On the other hand, if you're putting up a parody site using a trademark name, you're pretty much safe - for now.
By a no-dissent voice vote last Thursday, the Senate Judiciary Committee sent the Domain Name Piracy Prevention Act of 1999 to the full Senate. The Senate passed the bill last Friday and goes to the House. The bill would give domain registries limited liability exemption if they cancel a name they think infringes on another. It would also let trademark owners recover damages in cybersquatting cases.
If it becomes law in current form, the bill would impose fines of up to $100,000 per Internet name on anyone who registers a name "in bad faith" by hoping to profit from association with another trademark name, says Reuters.
Senate Judiciary Committee chairman Orrin Hatch says that "in many cases," a domain name taking Web surfers to the website and the graphics which greet them "are the only indications of source and authenticity," making "legitimate and illegitimate" sites indistinguishable.
"(I)f a bad actor is hiding behind a domain name bearing someone else's trademark," the Utah Republican says, "an online consumer is at serious risk of being defrauded." As with other trademark violations, he says, consumer confidence in name brand identifiers "and in electronic commerce generally" is eroded by the practice.
Hatch and other critics of the practice say cybersquatters establish domain names similar to known brands solely to sell them to the brands, if not to profit otherwise from the brand identification.
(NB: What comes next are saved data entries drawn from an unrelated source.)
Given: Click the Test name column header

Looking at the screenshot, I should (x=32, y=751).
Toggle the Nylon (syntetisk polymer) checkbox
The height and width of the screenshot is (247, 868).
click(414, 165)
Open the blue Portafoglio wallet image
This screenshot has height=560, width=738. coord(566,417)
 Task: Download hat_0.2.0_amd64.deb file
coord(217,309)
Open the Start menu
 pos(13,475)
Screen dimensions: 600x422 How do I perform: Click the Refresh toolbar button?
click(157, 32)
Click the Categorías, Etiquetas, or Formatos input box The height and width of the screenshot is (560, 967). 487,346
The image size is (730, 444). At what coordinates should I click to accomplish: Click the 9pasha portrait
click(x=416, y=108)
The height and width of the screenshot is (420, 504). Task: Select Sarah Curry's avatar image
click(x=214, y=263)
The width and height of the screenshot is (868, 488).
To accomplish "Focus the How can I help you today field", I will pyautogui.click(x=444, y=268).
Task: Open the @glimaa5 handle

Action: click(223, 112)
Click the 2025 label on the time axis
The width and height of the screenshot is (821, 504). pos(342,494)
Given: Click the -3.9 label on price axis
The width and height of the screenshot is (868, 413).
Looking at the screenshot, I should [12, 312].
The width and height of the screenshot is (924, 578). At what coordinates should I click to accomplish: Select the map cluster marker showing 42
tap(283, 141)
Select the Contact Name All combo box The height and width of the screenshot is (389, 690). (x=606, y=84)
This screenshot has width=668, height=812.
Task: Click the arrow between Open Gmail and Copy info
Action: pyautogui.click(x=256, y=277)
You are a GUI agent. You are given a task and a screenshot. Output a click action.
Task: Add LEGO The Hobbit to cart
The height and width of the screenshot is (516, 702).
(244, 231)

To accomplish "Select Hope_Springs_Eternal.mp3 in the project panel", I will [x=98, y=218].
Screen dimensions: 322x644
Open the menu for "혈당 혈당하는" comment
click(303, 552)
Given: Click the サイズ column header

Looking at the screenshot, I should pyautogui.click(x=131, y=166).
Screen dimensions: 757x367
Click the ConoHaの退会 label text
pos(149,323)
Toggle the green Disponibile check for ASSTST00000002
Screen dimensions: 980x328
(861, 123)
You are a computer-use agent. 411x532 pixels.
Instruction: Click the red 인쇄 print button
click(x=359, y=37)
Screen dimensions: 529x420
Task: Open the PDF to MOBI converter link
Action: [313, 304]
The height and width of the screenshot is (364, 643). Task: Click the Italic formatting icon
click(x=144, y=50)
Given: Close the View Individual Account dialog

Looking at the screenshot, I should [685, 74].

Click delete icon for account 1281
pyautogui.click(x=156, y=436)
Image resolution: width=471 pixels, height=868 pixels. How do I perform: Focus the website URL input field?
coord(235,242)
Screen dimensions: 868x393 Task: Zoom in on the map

The bipartisan bill sprang from a legislative proposal introduced in June by Michigan Republican Spence Abraham. That proposal was criticized by legal experts who warned it was too broad and might have meant criminal prosecutions for people using trademark names in files posted on the Net, e-mail addresses, or hyperlinks leading from site to site. The earlier bill would also have outlawed parody sites using trademark names.